May 2, 2024

Havasu: A Table Format for Spatial Attributes in a Data Lake Architecture

Havasu is an open table format that extends Apache Iceberg to support spatial data. Havasu introduces a range of features, including native support for manipulating and storing geometry and raster objects directly in data lake tables, and enables seamless querying and processing of spatial tables using Spatial SQL.

In this talk we will cover how Havasu supports spatial data types and storage (including GeoParquet), spatial statistics, and spatial filter push down and indexing.

Topics Covered

Iceberg and Table Formats

Sign up to watch all Subsurface 2024 sessions

Transcript

Note: This transcript was created using speech recognition software. While it has been reviewed by human transcribers, it may contain errors.

William Lyon:

Hi, everyone. Thanks for joining today. So, like Mike said, the title of this talk is Iceberg Havasu, a Spatial Data Lakehouse Format. So, in this talk, we’re going to be talking about working with geospatial data in Apache Iceberg. So, my name is Will. I work for a company called Wherebots on the developer relations team. You can find some of my contact info there on the screen. Feel free to reach out. Always happy to chat with folks. You can grab the slides at bit.ly/subsurface-havasu or scan that QR code. I’ll have the link again at the end if you miss it here. 

So, Wherebots was founded by the original creators of the open source Apache Sedona project. If you’re not familiar with Apache Sedona, it’s a project that extends the functionality of distributed compute frameworks like Apache Spark or Flink or Snowflake to add geospatial functionality. So, adding geospatial types and optimizations for really large scale geospatial data processing. And at Wherebots, we’re building the spatial analytics and AI cloud on top of Apache Sedona. So, managing the cluster for you and adding more cloud native features to give you more cloud native develop experience for working with large scale spatial data. And one of those, like, cloud native developer experiences that we really wanted in Wherebots cloud was this DBMS-like, this relational database-like experience for working with large scale geospatial analytics. So, having familiar SQL tables, familiar SQL syntax, but really underlying that, having this massive data lake of spatial data in Parquet files. 

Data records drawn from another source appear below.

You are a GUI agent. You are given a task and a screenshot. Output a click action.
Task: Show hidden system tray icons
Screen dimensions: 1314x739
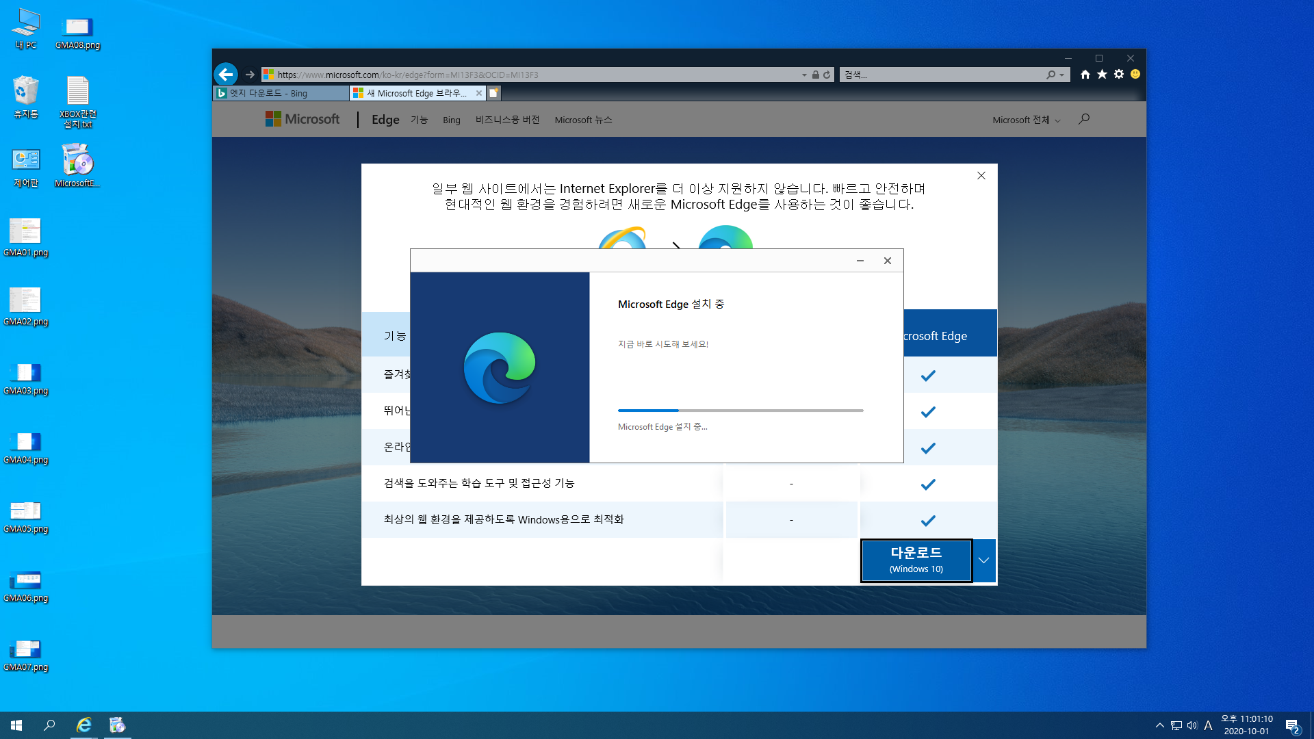pyautogui.click(x=1159, y=725)
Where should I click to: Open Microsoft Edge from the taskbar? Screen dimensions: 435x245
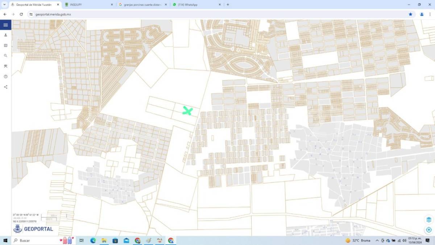coord(93,241)
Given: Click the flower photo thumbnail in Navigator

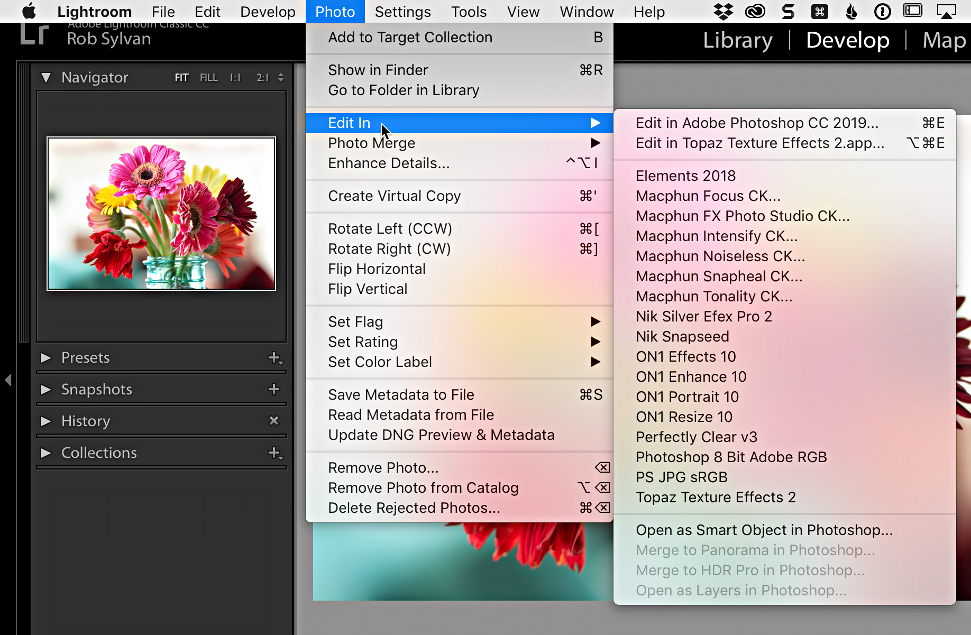Looking at the screenshot, I should (x=160, y=214).
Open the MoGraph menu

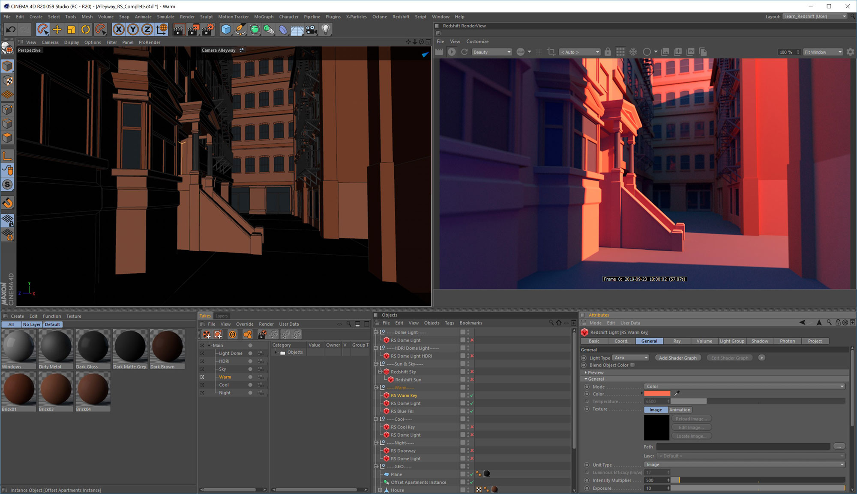point(264,17)
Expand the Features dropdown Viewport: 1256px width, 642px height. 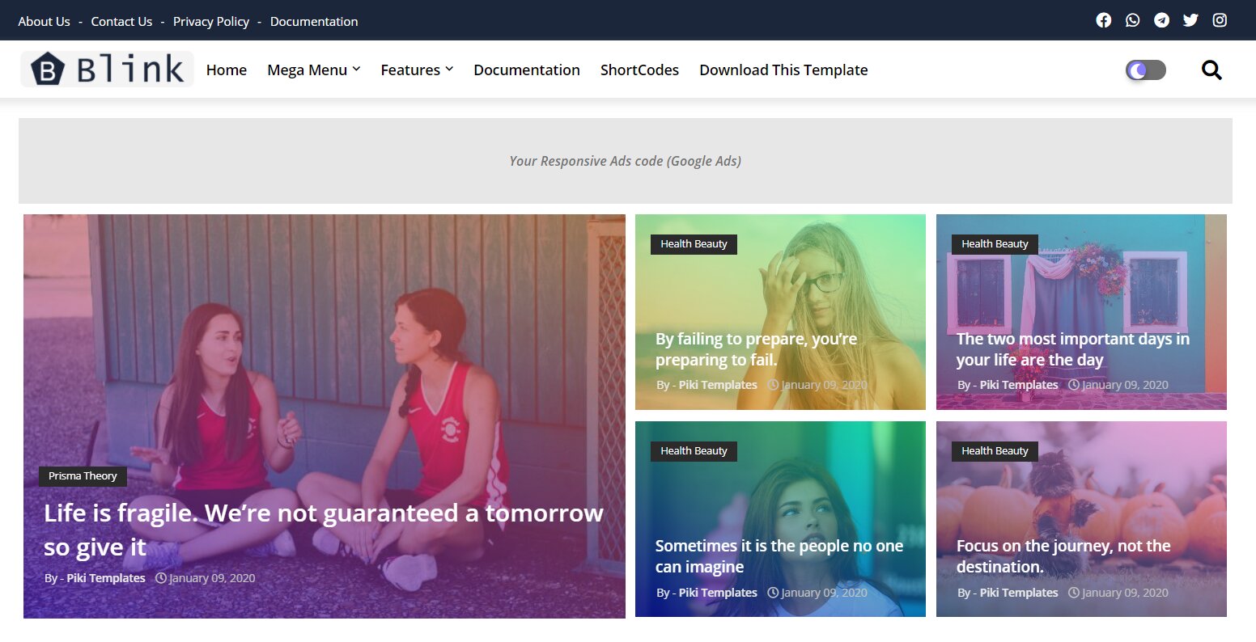click(417, 70)
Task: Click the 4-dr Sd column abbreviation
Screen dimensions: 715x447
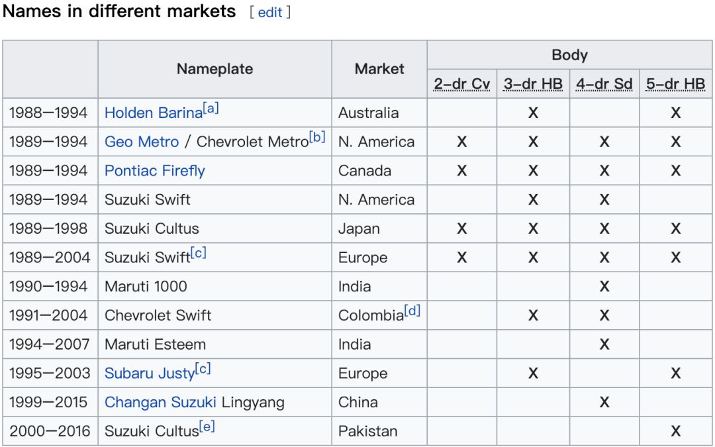Action: [604, 84]
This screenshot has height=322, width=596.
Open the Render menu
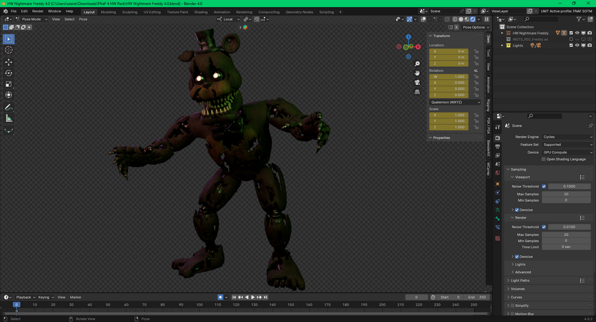coord(37,11)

So, this really was the driver for the need for a spatial data lake house table format, which gets us to Havasu. Havasu is an extension of Apache Iceberg. So, this is an open table format that adds support for working with large scale spatial data to Iceberg. 

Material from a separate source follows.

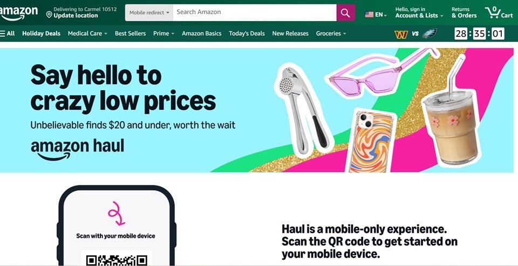Open Returns & Orders link
The width and height of the screenshot is (518, 266).
point(464,12)
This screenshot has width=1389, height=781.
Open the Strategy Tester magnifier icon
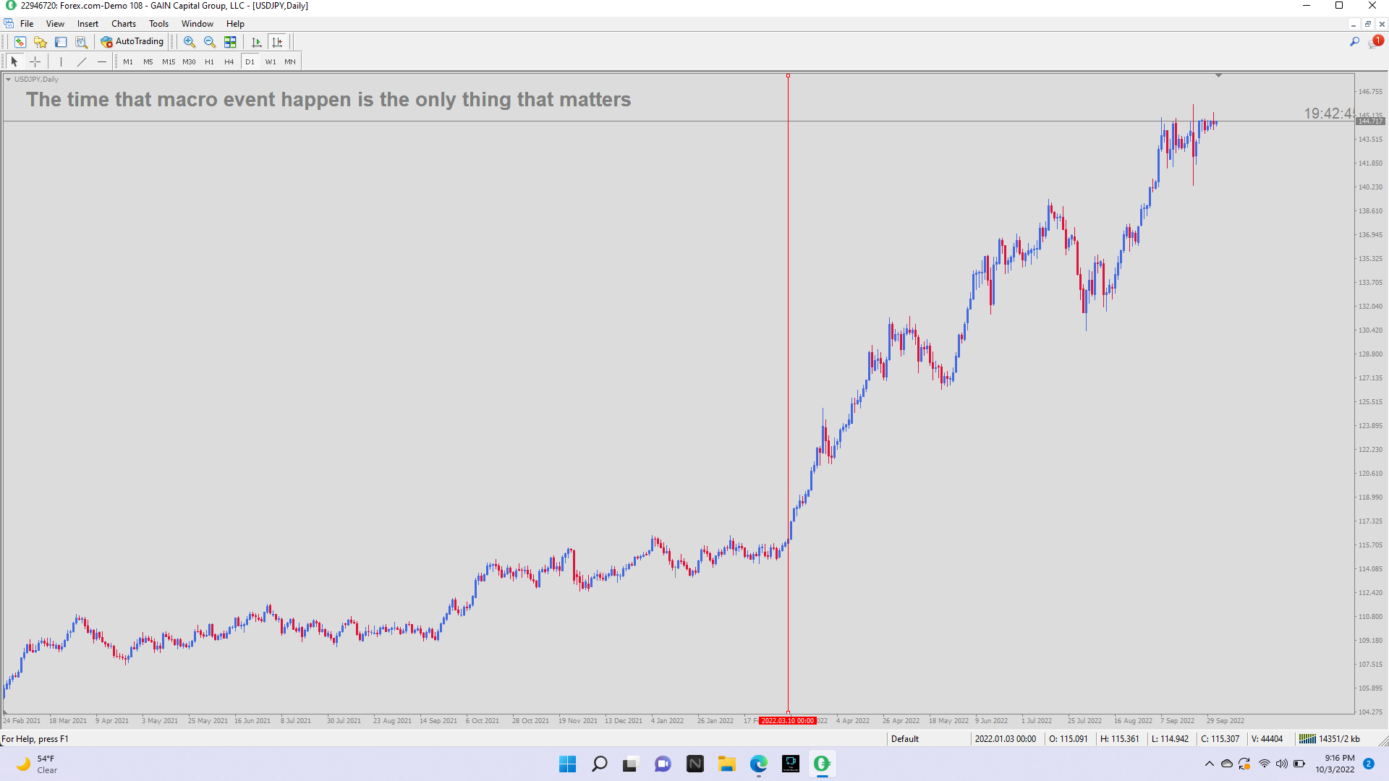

So, for the rest of the talk here, I guess I’d like to, you know, first do a little bit of motivation here to talk about, you know, why are we interested in geospatial for Iceberg? Then we’ll talk about some of the features in Havasu, and then at the end, we’ll have a demo to see this in action. 

What is Geospatial Analytics

So, first of all, what is geospatial analytics? Well, rather than give you, like, an exact definition, I think it’s helpful to see some of the industries, some of the use cases, some of the data sources that are involved, and especially think about, like, the scale of the data involved here. So, for example, in the real estate industry, a common use case is something like site selection, identifying investment opportunities, managing infrastructure, planning, and the data sources might be parcel data, building footprint data, maybe derived from satellite imagery, mobility data. In the risk analysis world, this could be things like disaster modeling, pricing risk, pricing insurance products, assessing geopolitical risks. 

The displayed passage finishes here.